Provided text:
Low-Rank Tensor Recovery via Variational Schatten-p Quasi-Norm and Jacobian Regularization

TL;DR

This paper introduces a novel low-rank tensor recovery method using a variational Schatten-p quasi-norm and Jacobian regularization, leveraging neural networks for improved interpretability and performance in multi-dimensional data tasks.

Contribution

It proposes a CP-based neural tensor model with a variational Schatten-p quasi-norm for sparsity and a Jacobian spectral norm regularization for smoothness, with theoretical guarantees and practical effectiveness.

Findings

Outperforms state-of-the-art in image inpainting and denoising

Effective in point cloud upsampling tasks

Provides theoretical bounds and practical algorithms

Abstract

Higher-order tensors are well-suited for representing multi-dimensional data, such as images and videos, which typically characterize low-rank structures. Low-rank tensor decomposition has become essential in machine learning and computer vision, but existing methods like Tucker decomposition offer flexibility at the expense of interpretability. The CANDECOMP/PARAFAC (CP) decomposition provides a natural and interpretable structure, while obtaining a sparse solutions remains challenging. Leveraging the rich properties of CP decomposition, we propose a CP-based low-rank tensor function parameterized by neural networks (NN) for implicit neural representation. This approach can model the tensor both on-grid and beyond grid, fully utilizing the non-linearity of NN with theoretical guarantees on excess risk bounds. To achieve sparser CP decomposition, we introduce a variational Schatten-p quasi-norm to prune redundant rank-1 components and prove that it serves as a common upper bound for the Schatten-p quasi-norms of arbitrary unfolding matrices. For smoothness, we propose a regularization term based on the spectral norm of the Jacobian and Hutchinson's trace estimator. The proposed smoothness regularization is SVD-free and avoids explicit chain rule derivations. It can serve as an alternative to Total Variation (TV) regularization in image denoising tasks and is naturally applicable to implicit neural representation. Extensive experiments on multi-dimensional data recovery tasks, including image inpainting, denoising, and point cloud upsampling, demonstrate the superiority and versatility of our method compared to state-of-the-art approaches. The code is available at https://github.com/CZY-Code/CP-Pruner.

Given data:
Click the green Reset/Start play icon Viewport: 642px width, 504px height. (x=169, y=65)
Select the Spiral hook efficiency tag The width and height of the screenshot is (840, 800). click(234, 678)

Stated goal:
Reproduce word for word the part of the tensor recovery text that begins at the words "Contribution" and stops after "and practical effectiveness.". The material comes from a different source than the tensor recovery text.

The output:
Contribution

It proposes a CP-based neural tensor model with a variational Schatten-p quasi-norm for sparsity and a Jacobian spectral norm regularization for smoothness, with theoretical guarantees and practical effectiveness.